From the first line to the last, please print the entries exactly, omitting pictures.

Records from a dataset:
------------------------------
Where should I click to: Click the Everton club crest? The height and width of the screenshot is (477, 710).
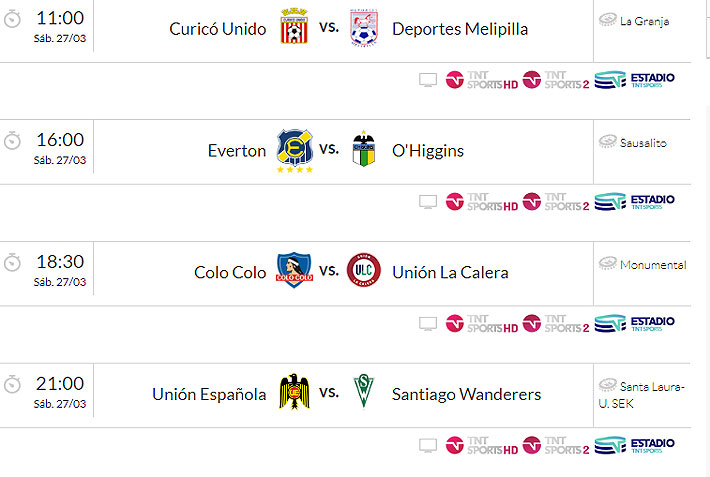click(x=294, y=151)
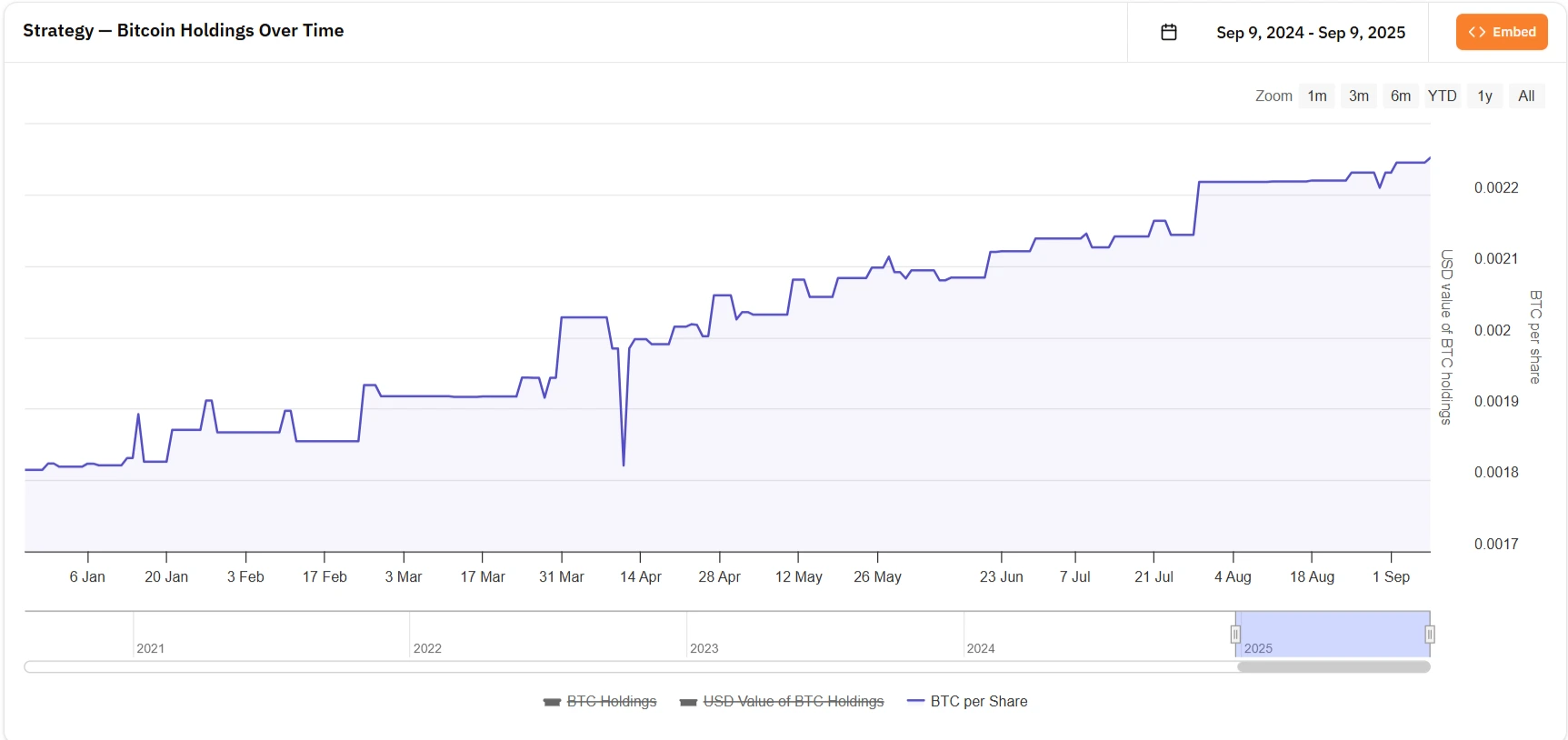Show all data with All zoom
This screenshot has width=1568, height=740.
pos(1526,95)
------------------------------
> _Result of this task_
Where should I click to: Click the Everton club crest? The height and width of the screenshot is (477, 710).
click(x=294, y=151)
Show all data with All zoom
This screenshot has width=1568, height=740.
pos(1526,95)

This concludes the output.